One Big Beautiful Bill Act

On July 4, 2025, House Resolution 1, also known as the One Big Beautiful Bill Act (“OBBBA”), was signed into law. The OBBBA includes, among other provisions, changes to U.S. corporate income tax law impacting the taxation of domestic and international business operations, including permanently extending certain expiring provisions of the Tax Cuts and Jobs Act, restoration of accelerated depreciation on capital expenditures, deductible research and experimental expenditures, and modifications to the international tax framework. The enactment of the OBBBA did not have a material impact on the consolidated financial statements and disclosures.

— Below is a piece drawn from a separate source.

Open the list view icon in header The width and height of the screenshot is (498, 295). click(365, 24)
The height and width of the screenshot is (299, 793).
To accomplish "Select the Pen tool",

Impact of valuation allowances

During the thirteen and twenty-six weeks ended August 2, 2025, the Company did not recognize income tax benefits on $21.8 million and $31.8 million, respectively, of pretax losses, primarily in Switzerland, resulting in adverse tax impacts of $3.4 million and $4.9 million, respectively. During the thirteen and twenty-six weeks ended August 2, 2025, the Company recorded income tax expense of $5.6 million for the establishment of an additional valuation allowance against the remaining net deferred tax assets in Japan.

As of August 2, 2025, the Company had foreign net deferred tax assets of approximately $38.3 million, including $10.1 million, and $15.7 million in China, and the United Kingdom, respectively. While the Company believes that these net deferred tax assets are more-likely-than-not to be realized, it is not a certainty, as the Company continues to evaluate and respond to situations as they emerge. Should circumstances change, the net deferred tax assets may become subject to additional valuation allowances in the future. Additional valuation allowances would result in additional tax expense.

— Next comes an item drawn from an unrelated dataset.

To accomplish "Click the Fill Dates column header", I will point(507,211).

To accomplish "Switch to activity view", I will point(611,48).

During the thirteen and twenty-six weeks ended August 3, 2024, the Company did not recognize income tax benefits on $7.0 million and $14.6 million, respectively, of pretax losses, primarily in Switzerland, resulting in adverse tax impacts of $1.1 million and $2.2 million, respectively.

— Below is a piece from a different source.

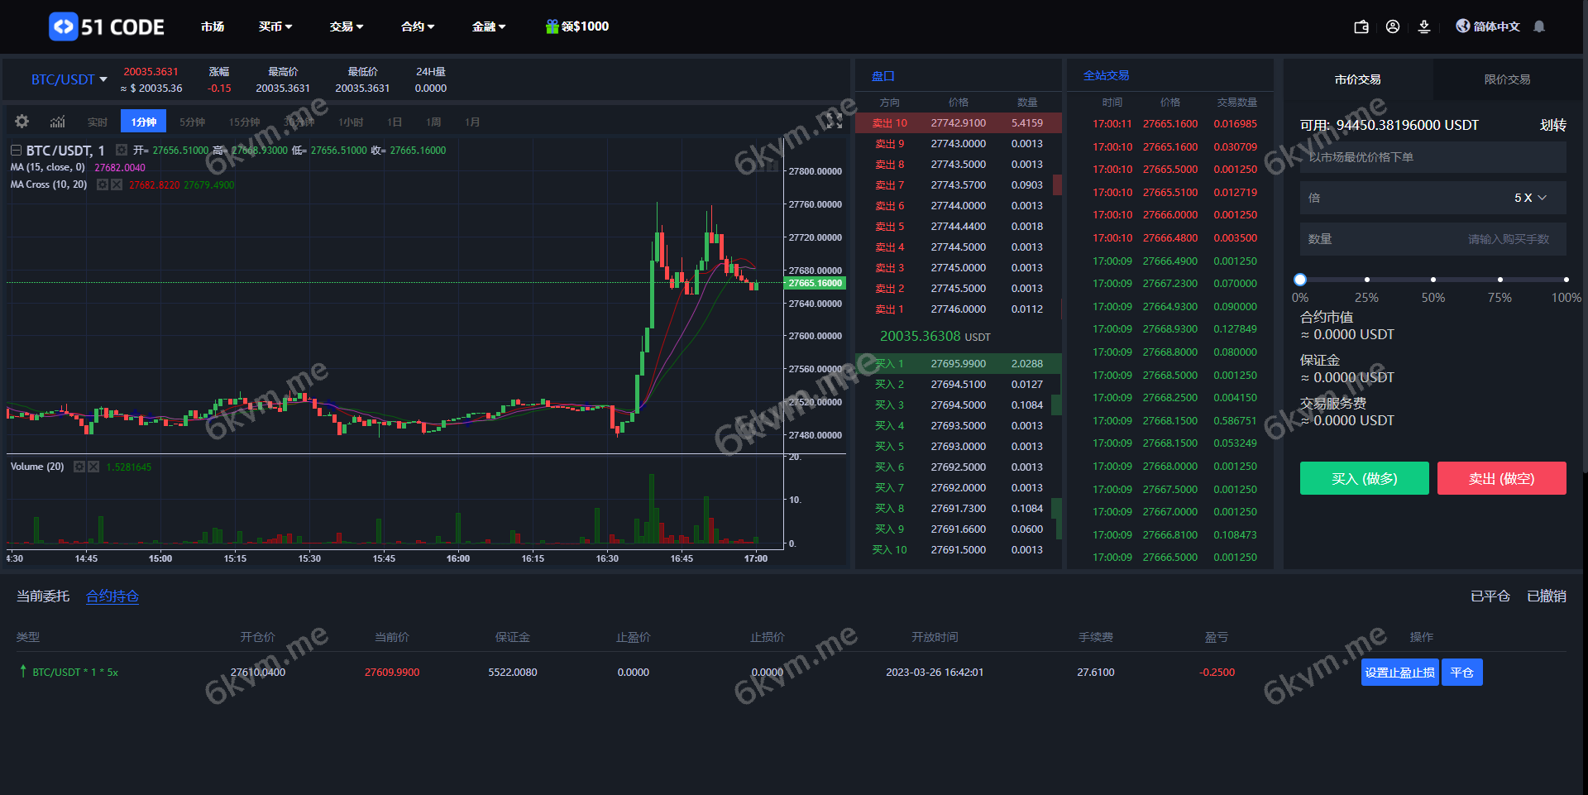
Task: Click the indicator chart-style icon next to gear
Action: 56,122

As of February 1, 2025, there were approximately $8.2 million, $5.4 million, and $13.4 million of net deferred tax assets in China, Japan, and the United Kingdom, respectively.

Share-based compensation

Refer to Note 12, “SHARE-BASED COMPENSATION,” for details on income tax benefits and charges related to share-based compensation awards during the thirteen and twenty-six weeks ended August 2, 2025 and August 3, 2024.